How to store device information per thread?

I want to launch a function using multi thread, each thread may run in different device context. So I want to use the thread_local keyword in C++.

I wrote the code as following. The code will get an undefined symbol error. Which is basically as folloing :

ImportError: /home/user/anaconda3/.../_my_ext.cpython-37m-x86_64-linux-gnu.so: undefined symbol: _ZN10foo14MyDeviceInfoD1Ev

But this code is quite similar with the thread_local use from ThreadLocalDebugInfo.cpp.
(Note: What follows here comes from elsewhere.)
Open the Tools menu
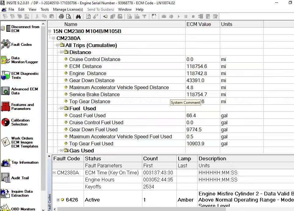294x211 pixels. pos(45,9)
Could you give me some hint on how to solve this problem? How could I store device information per thread?

// mydevice.h
namespace foo{
class MyDeviceInfo{
private:
     c10::Device device_; 
      //...
public:
      MyDeviceInfo() : device_(c10::Device(c10::DeviceType::CPU, 0)) {}
      MyDeviceInfo(c10::Device device) : device_(device) {}
      c10::Device& get_device() { return device_ ; }
...
};

MyDeviceInfo& get_tls_MyDeviceInfo();
void set_tls_MyDeviceInfo(c10::Device device);
} // namespace foo

//-------------------------

// mydevice.cpp
thread_local std::shared_ptr<foo::MyDeviceInfo> device_info;

namespace foo{
   void set_tls_MyDeviceInfo(c10::Device device) {
          device_info = std::make_shared<MyDeviceInfo> (device) ;
   }
   MyDeviceInfo& get_tls_MyDeviceInfo(){
           return device_info->get_device();
    }



} // namespace foo

The problem seems to lies on c10::Device . If I separate the initialization of c10::device to two part as :

class foo {
  private :
    c10::DeviceType device_type_;
    int16_t index_;

  public:
    foo() : index_(-1), device_type_(c10::DeviceType::CPU){}
    foo(c10::Device device) : index_(device.index()), device_type_(device.type()){}
    foo(c10::DeviceType device_type, int index) : index_(index), device_type_(device_type){}
    int get_index() { return index_; }
    c10::DeviceType get_device_type() { return device_type_; }
};

This would works fine. So where is the document about this? Why using c10::Device is wrong?